As they’ve shown so brilliant, so hastily and so well, the role of the modern opener is far more than just build a platform for the middle order to thrive; it’s more a crash, bang wallop affair. How times sure have changed.

Murali’s last chance to say goodbye

While Australia’s fans may grumble about the type of schedule which their team are being subjected to as a warm-up for a competitive Ashes series, there’s no doubting that the quality of the Sri Lankan team which Australia must face.

Though the more vociferous fans may question why such a competitive limited overs series will provide satisfactory warm-up for a key Test series, the Sri Lankan opposition will be no pushovers and the members of this Australian team will certainly be pushed far.

Australia will have fond memories of facing several of these Sri Lankan team, especially captain Kumar Sangakkara, whose record in Australia is formidable and who warmed up for the series with a century against Queensland.

While the ominous sight of Mahela Jayawardene and offspinner Suraj Randiv finding form against New South Wales shows that Sri Lanka are not content to merely be a warm-up act for the Australians as they too look to prepare for next year’s World Cup.

But the most intriguing subplot of this series of three one day internationals and two Twenty20 games could well revolve around Muttiah Muralitheran.

The offspinner is widely feted as one of the greats of the game, and possibly the greatest spinner of all time. After his retirement from Test cricket last year, he has set a date of retiring completely at the 2011 World Cup, meaning this will be his last tour of Australia.

It has been in Australia where the criticisms of Muralitheran’s action have been most vociferous, and his love/hate relationship with Australia has largely stemmed from his competitive rivalry with Shane Warne for the position of leading test wicket-taker. But that too has spilled over beyond the borders of mere rivalry into a more sustained and hostile attack.

It was while on tour in Australia in 1995 that Roy Emerson famously called Murali for chucking, while Australia’s prime minister also labelled the bowler “a chucker” and claimed “they proved it with that video thing”.

What he was actually referring to was a video replay, but it merely exacerbated an already fractious situation, which resulted in Muralitheran missing his country’s tour to Australia altogether. Neither have the Australian crowds taken to him, as the suspicion about his action has remained and the legacy of both Howard’s words and Emerson’s actions remaining.

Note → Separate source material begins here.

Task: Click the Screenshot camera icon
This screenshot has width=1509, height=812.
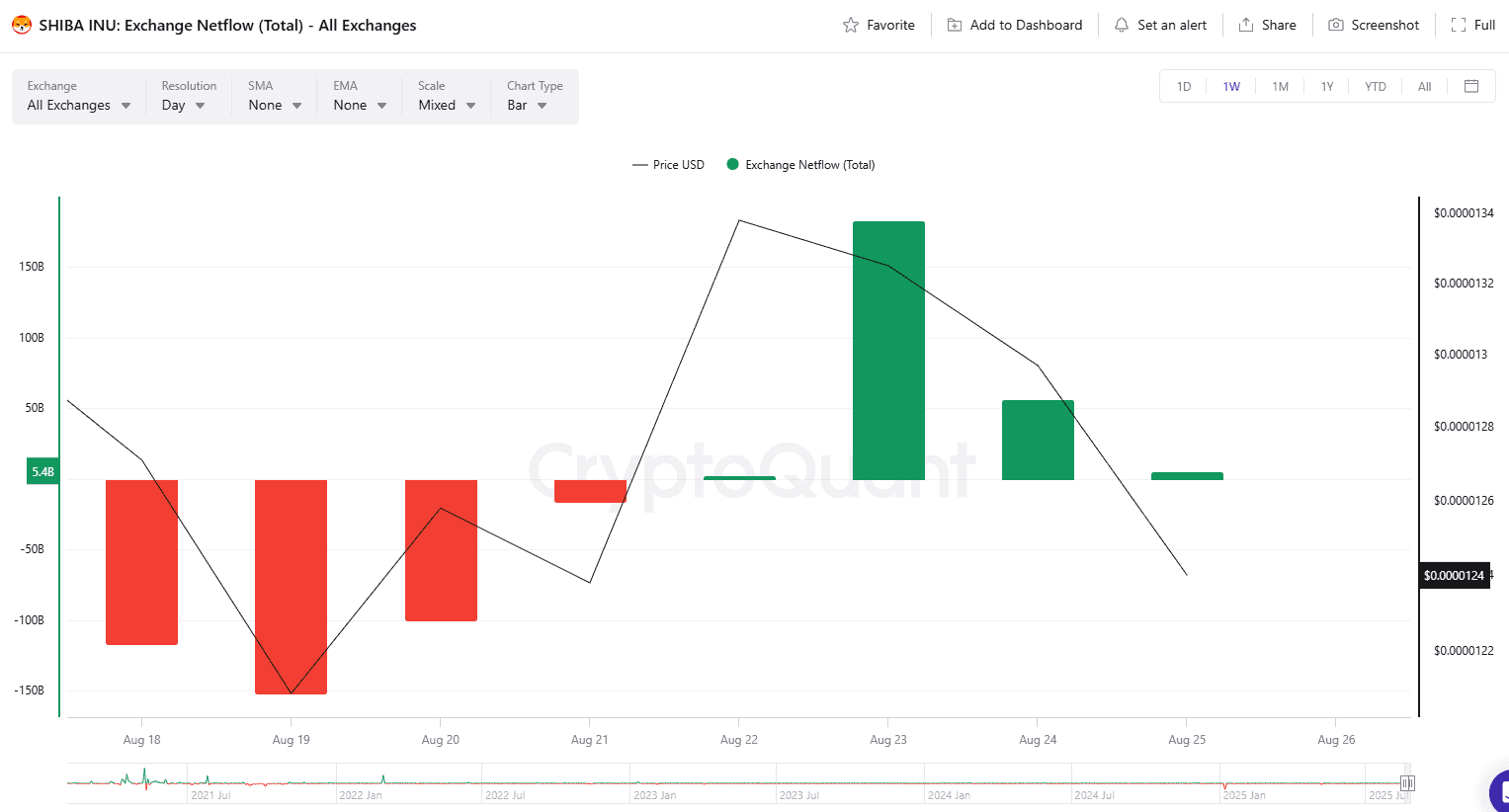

But for all the criticisms and suspicions, there has also been respect and affection. When Muralitheran took part in a Tsunami aid match in 2005 he warmly received.

That competitive rivalry with Warne spilled over into something bordering on genuine respect once Muralitheran carried on after the Australian’s retirement, and there has been a whole host of plaudits from Australian fans, pundits and players who have realised that they are in the presence of a true cricketing master.

Though at 38 he is not quite the bowler he was in his youth, he remains a key component of this Sri Lanka attack, and his recent performances for Chennai-where he took three wickets in the Champions League final-suggest he has lost none of his guile and cunning, and will prove stiff opposition for Australia even right to the very end.

While Murali’s relationship with this nation which lives and breathes cricket has at times been tough, now, at the end, is a genuine chance for it to end it on good terms.